Symmetric random walk on the integers
Hint $1$: Hoeffding's bound is usually used on sums of independent random variables (usually Bernoulli or Rademacher). What could be the sums here? What are the independent random variables?
Hint $2$: Introduce some variable for the starting position and then try to figure out how $I_t$ can be expressed such that this starting position does not appear in the formula.
Hint $3$: Bound the probability that $|I_t|$ is large using Hoeffding.

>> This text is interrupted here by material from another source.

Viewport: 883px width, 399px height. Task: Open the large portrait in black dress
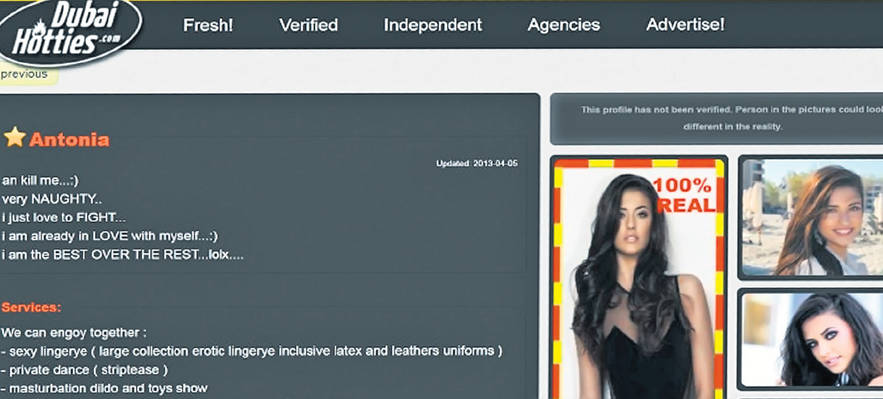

Hint $4$: Recall the Union Bound.
Solution: Let $X_i$ be the random variable which denotes the direction of the $i$-th step i.e. it is $-1$ with probability $1/2$ and $1$ with probability $1/2$. Let $s$ denote our starting point. As given in the exercise, we condition on the fact that $s + \sum_{i = 1}^n X_i = 0$. Hence $I_t$ is given by $I_t = s + \sum_{i = 1}^t X_i = \sum_{i = t + 1}^n X_i$ and has mean $0$. In particular, by the Hoeffding bound we have that $$\text{P}(|I_t| \geq c \log n) \leq 2 \exp \left ( - \frac{(n - t)^2c^2\log^2n}{4(n - t)}\right) \leq 2 \exp \left ( - \frac{c^2\log^2n}{4}\right).$$ Using the Union-Bound we hence get $$\text{P}(\max_t I_t - \min_t I_t \geq 2c \log n) \leq 2n \exp \left ( - \frac{c^2\log^2n}{4}\right) = \frac{2n}{n^{\frac{c^2\log n}{4}}}.$$
We conclude that we get $\max_t I_t - \min_t I_t = \mathcal{O}(\log n)$ with probability at least $1 - \frac{1}{\text{poly}(n)}$.